How Putin stays strong in Russia, four years into war in Ukraine | Russia-Ukraine war News

How Putin stays strong in Russia, four years into war in Ukraine | Russia-Ukraine war News


Moscow, Russia — What was meant to be a swift military operation to topple the Ukrainian government and take control of the country has now dragged on for four devastating years.

Russian President Vladimir Putin’s promise to protect the people of Donbas, who, according to him, had been subjected to bullying and genocide by the “Kyiv regime” for the previous eight years, has meant that hundreds of settlements have been wiped off the face of the Earth and millions of lives have been broken, in both countries.

The quick victory that was assured in 2022 did not happen. Ukrainian President Volodymyr Zelenskyy did not flee his country, and since then, Russia has been bogged down in what increasingly appears to be an endless conflict.

Four years on, Russia remains firmly on a military footing, reorienting its economy towards weapons production. Western sanctions are hitting harder than before, while Ukraine’s attacks on Russian military and energy facilities are causing significant damage.

Social anxiety is rising, too. Activists report hundreds of cases of domestic violence and attacks involving soldiers returning from the front line.

Still, life in Russia’s big cities seems to be the same. Most people we tried to speak to in the streets of Moscow were unwilling to comment on the war – at least on camera. However, many of those we interviewed said that their lives had not changed much despite growing prices and the web of sanctions and restrictions on Russia.

The main message from the Kremlin to the Russian people remains the same: the West is the enemy.

The government assures Russians that external enemies are to blame for all the difficulties that are gradually mounting. The enemies want to destroy Russia, divide it and take away its natural resources. Official television channels promote the narrative that war is an integral part of Russian identity.  Similar ideas are introduced in schools.

Media outlets tell people that Russia is winning (as it always does). Ukraine will collapse, Western unity will fracture and price growth in the country will slow down. People just need to be patient, united and must support the government — because the alternative is worse.

Russian channels never show how hundreds of thousands of people, including young children, women and the elderly, in Kyiv, Kharkiv, and other Ukrainian cities are surviving without power, water or heat in the freezing cold.

So after four years, the war has become commonplace and often goes unnoticed.

Still, many Russians remain very enthusiastic about it. They long for victory, but very few are willing to join the army.

The Russian state is concerned about Russians accessing alternative views on YouTube, Instagram, Telegram and other global social media platforms that undermine its rhetoric. Therefore, Russia has restricted access to almost all foreign social media.

Instead, the government has developed and now actively promotes its national “Max” messaging app. It is supposed to be installed on all devices sold in Russia. The messenger is meant to replace Telegram and WhatsApp, and become a payment system and a tool for access to the “State Services” digital platform.
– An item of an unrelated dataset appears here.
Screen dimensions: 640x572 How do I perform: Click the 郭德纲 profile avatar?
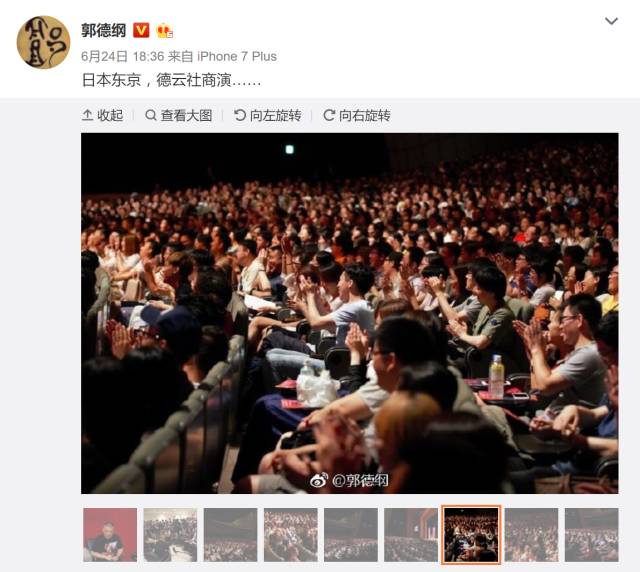(x=43, y=42)
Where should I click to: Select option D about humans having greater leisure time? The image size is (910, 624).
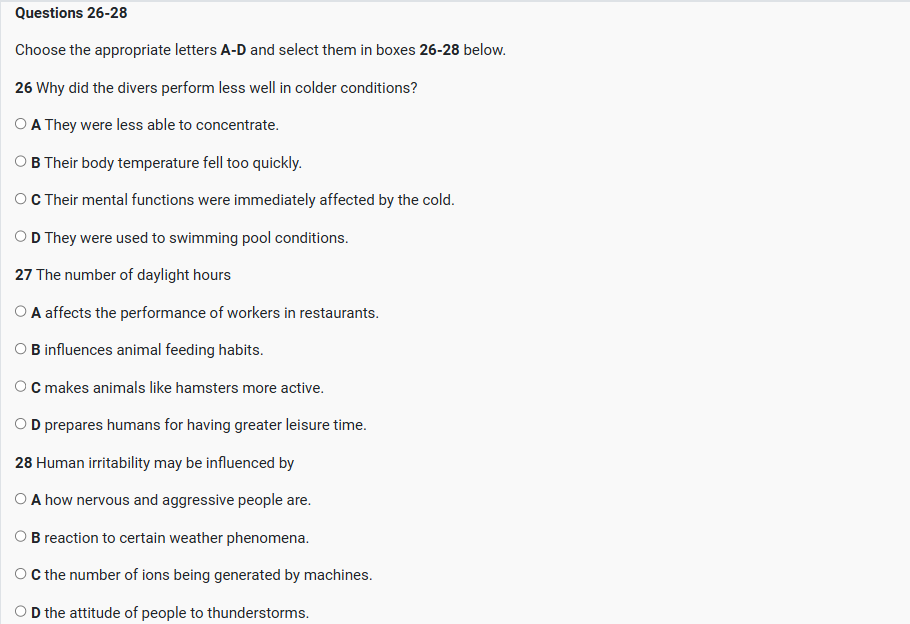click(x=22, y=425)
Many believe that authorities can monitor Max users‚ and so they refuse to install it. Meanwhile, Russian journalists in exile have discovered that Putin’s family has a share in Max.

To be sure, Russia has been participating in peace negotiations since they resumed in 2025 when Donald Trump returned to power in the United States.

But these talks have not brought any decent progress so far. Russia puts forward demands that Ukraine can’t accept. But neither Ukrainian drone strikes on Russian territory nor international sanctions — or economic slowdown — have made Moscow change its position.

The economy is strained, but it functions. The situation on the front is not perfect, but Russia continues to slowly move forward and take more Ukrainian territory under control. And it says it won’t stop until its demands are met.